Wherever possible, acquisition of stereo pairs is required as it allows features such as
stream channels, barrels, disposal areas, pits, above ground tanks, drainage ditches,
lagoons, or settling ponds to be examined three dimensionally. The presence of dark
staining in areas of known contamination is also useful in establishing a causal
relationship for arguing that a release occurred within a time period established with the
Commercial Availability of a Chemical
If the chemical of concern is known, the date of its commercial availability can identify
the earliest time period that it could have been present. Chlorinated hydrocarbons,
chemicals associated with fuel additives, pesticides, herbicides, fungicides, and
insecticides are especially amenable to this type of dating analysis. Knowledge of the
synomyns and trade names of the chemical is necessary to perform this analysis because a
chemical can have numerous trade names with no similarity to the chemical name. Numerous
texts are available for this examination (1). Exhibit 1 summarizes when
selected chemicals became commerically available in the United States.

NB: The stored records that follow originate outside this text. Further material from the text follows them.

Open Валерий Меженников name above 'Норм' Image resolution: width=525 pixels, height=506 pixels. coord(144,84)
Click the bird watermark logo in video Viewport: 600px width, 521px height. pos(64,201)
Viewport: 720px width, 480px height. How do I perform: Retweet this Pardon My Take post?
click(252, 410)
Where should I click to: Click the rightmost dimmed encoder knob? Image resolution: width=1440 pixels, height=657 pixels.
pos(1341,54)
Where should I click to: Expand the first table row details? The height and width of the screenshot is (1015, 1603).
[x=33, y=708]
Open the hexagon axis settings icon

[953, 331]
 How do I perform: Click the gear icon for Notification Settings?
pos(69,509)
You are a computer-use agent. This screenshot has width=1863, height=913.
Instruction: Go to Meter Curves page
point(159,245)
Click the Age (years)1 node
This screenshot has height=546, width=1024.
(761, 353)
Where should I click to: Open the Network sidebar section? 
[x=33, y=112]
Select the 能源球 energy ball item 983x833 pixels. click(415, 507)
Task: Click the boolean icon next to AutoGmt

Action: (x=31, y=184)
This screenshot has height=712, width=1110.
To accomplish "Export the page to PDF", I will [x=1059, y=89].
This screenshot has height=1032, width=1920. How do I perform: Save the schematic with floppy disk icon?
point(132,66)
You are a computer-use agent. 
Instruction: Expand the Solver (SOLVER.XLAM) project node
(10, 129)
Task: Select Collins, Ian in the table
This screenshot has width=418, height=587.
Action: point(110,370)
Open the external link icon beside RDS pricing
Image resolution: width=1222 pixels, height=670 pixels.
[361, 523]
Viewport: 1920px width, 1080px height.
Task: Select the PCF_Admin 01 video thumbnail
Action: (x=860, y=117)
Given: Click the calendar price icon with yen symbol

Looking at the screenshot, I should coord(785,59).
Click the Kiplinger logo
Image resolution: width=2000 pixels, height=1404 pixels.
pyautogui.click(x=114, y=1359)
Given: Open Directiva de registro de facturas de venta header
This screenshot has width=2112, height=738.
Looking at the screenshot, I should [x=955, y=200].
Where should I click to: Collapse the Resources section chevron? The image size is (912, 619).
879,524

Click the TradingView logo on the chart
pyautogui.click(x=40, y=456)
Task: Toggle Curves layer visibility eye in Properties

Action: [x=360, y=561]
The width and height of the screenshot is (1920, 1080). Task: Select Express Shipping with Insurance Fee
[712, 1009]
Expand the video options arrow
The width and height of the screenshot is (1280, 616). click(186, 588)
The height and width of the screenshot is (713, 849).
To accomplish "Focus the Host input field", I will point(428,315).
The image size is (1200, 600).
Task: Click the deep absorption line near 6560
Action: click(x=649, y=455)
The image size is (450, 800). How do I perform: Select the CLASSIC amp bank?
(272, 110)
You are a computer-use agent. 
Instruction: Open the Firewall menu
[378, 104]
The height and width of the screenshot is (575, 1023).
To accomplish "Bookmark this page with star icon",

Exhibit 1 Commercial Availability of Selected Chemicals
|1,1,1 trichloroethane (1,1,1 TCA)
|1,1,2 trichloroethane 1941-3
- Chemicals Unique to a Manufacturing Process
An understanding of a site's manufacturing processes and material - handling systems can
provide insight into probable locations of a release. For a semiconductor manufacturing
site, likely locations where chlorinated solvents can enter the subsurface include
neutralization sumps, corroded sewer and transfer piping, and chemical storage areas. The
chemical distribution of chlorinated solvents in the subsurface in relation to these
features can then assist in developing a causal relationship between these features and
the observed contamination.
The spatial association of a particular chemical with various unit processes at the
facility is used to further define the origin of the release. Chemicals, such as
chlorinated solvents, uniquely associated with particular equipment can provide insight
into probable source locations. An example is the use of chlorinated solvents in
degreasing operations. In 1970, trichloroethylene (TCE) accounted for 82 percent of all
chlorinated solvents used in vapor degreasing; by 1976, its share had declined to 42
percent. (2). A degreaser is also designed to handle solvents only within a
certain boiling range; obtaining the manufacturer's operating manual for the degreaser can
provide information concerning the inclusion or exclusion of chemicals used by the
degreaser. This information, coupled with a knowledge of when the degreaser commenced
operation and its historical location, can help identify where and when a release of a
particular chlorinated solvent occurred.
Using information on a chemical's application to identify the timing of a release is also
helpful for soil contamination by polychlorinated biphenyls (PCBs). PCBs are listed on
laboratory reports with a numbered designation, such as PCB-1254; 12 refers to the number
of carbon atoms and 54 refers to the number of chlorines. Different carbon and chlorine
combinations are manufactured for specific uses during discrete time periods. For example,
PCB-1016 was manufactured between 1971 and 1976 and used as an insulator fluid for
electric condensers and as an additive in high-pressure lubricants. PCB-1254 was used as a
secondary plasticizer in the manufacture of polyvinyl chloride and in capacitors; it was
produced from 1957 to 1977 (3). The date of manufacture of PCBs can therefore
be combined with its' particular use to bracket the date at which it was available and
identify the location of the equipment at the facility that would use a particular PCB
Chemical fingerprinting is used to describe the ability to distinguish the age and often
the origin of a chemical. It is most commonly used in hydrocarbon contamination cases. In
its simplest form, chemical fingerprinting identifies the type of hydrocarbon (e.g.,
diesel, gasoline, jet fuels, kerosene, mineral oil, Stoddard solvent) as a means to
identify the source and timing of a release. More sophisticated techniques to identify the
age of the hydrocarbon include the examination of the composition of fuels as a function
of the time of formulation or the identification of additives associated with a discrete
time period. These techniques can often determine whether a chemical release was a single
event, a series of events, or a continuous release.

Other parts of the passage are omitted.